The decision concerning the treatment strategy is more complicated in case of gastric cancer patients with Child B rather than Child A cirrhosis. Both the life expectancy of patients with liver cirrhosis and the chance of gastric cancer progression should be considered in the treatment strategy. However, there have been few studies about the indications for gastrectomy for gastric cancer patients with Child B cirrhosis. Lee et al. just showed the overall 5-year survival rate of gastric cancer patients (51 stage I patients out of a total 94 patients) with Child A and B and C cirrhosis was 69.1 and 44.4%, respectively [3]. Considering this result, gastrectomy can be recommended even for patients with Child B cirrhosis, with the overall 5-year survival rate being over 40% in Child B and C if gastric cancer was detected at an early stage. Before surgery, downstaging of Child B to Child A cirrhosis is required if possible.
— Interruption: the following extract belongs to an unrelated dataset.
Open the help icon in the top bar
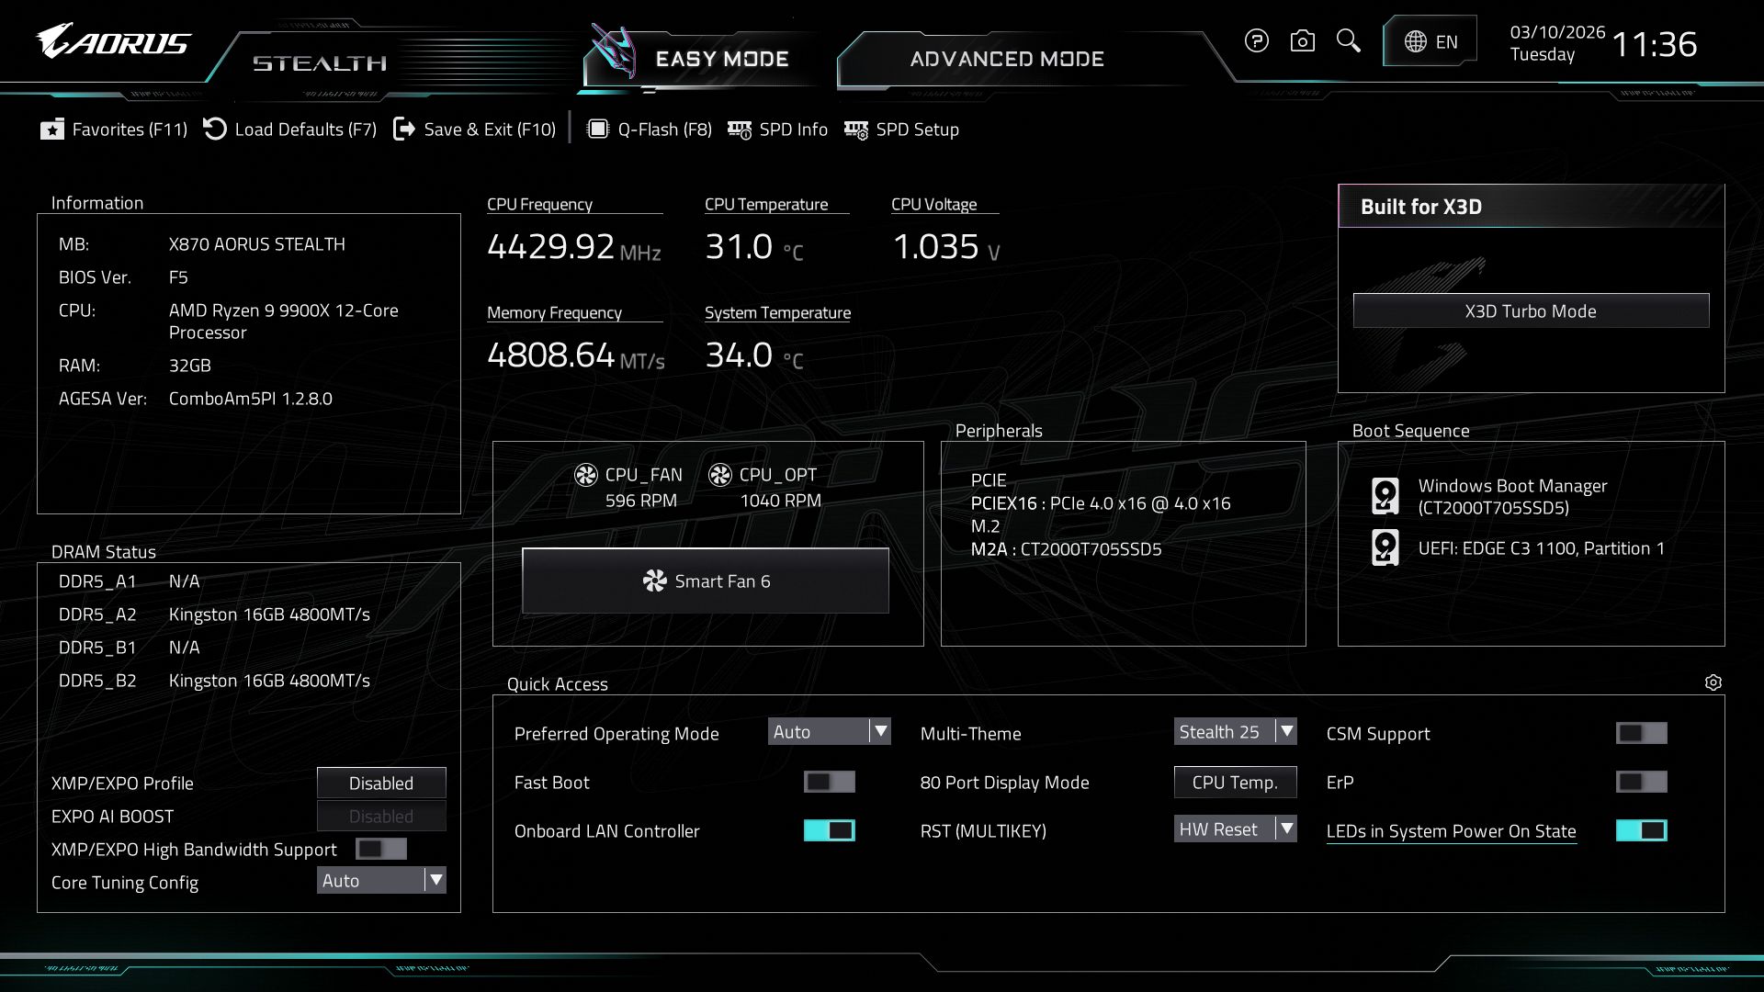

Our study has certain limitations. First, this study was retrospective and just carried out at a single center. Therefore, it had the limitation of generalization. Furthermore, the allocation of the operative approach to either LG or OG included a selection bias. The OG group might have included more patients with poor physical condition than the LDG group, although the ASA score and Child-Pugh classification showed no significant difference between the two groups. Second, an important factor during surgery is the amount of intraoperative blood loss, especially in liver cirrhosis patients. In this study, however, the data were not available for all the patients and could not be collected precisely. Therefore, the transfusion amount could be compared between the two groups indirectly, and no difference was observed. Third, there was no information about ligation of the hepatic branch from the left gastric artery in each group. These could be really important data on the immediate liver function and long-term outcomes of liver cirrhosis patients. However, data about aberrant hepatic branch ligation could not be used in this retrospective study. Similarly, portal hypertension also can affect postoperative outcomes. However, accurate data about portal hypertension could not be collected because of the limitations of retrospective data.

Conclusion

For EGC patients with liver cirrhosis, especially Child A cirrhosis, laparoscopic or laparoscopy-assisted distal gastrectomy can be a safe surgical procedure for comparison of open distal gastrectomy in terms of the long-term survival rate and immediate postoperative liver function.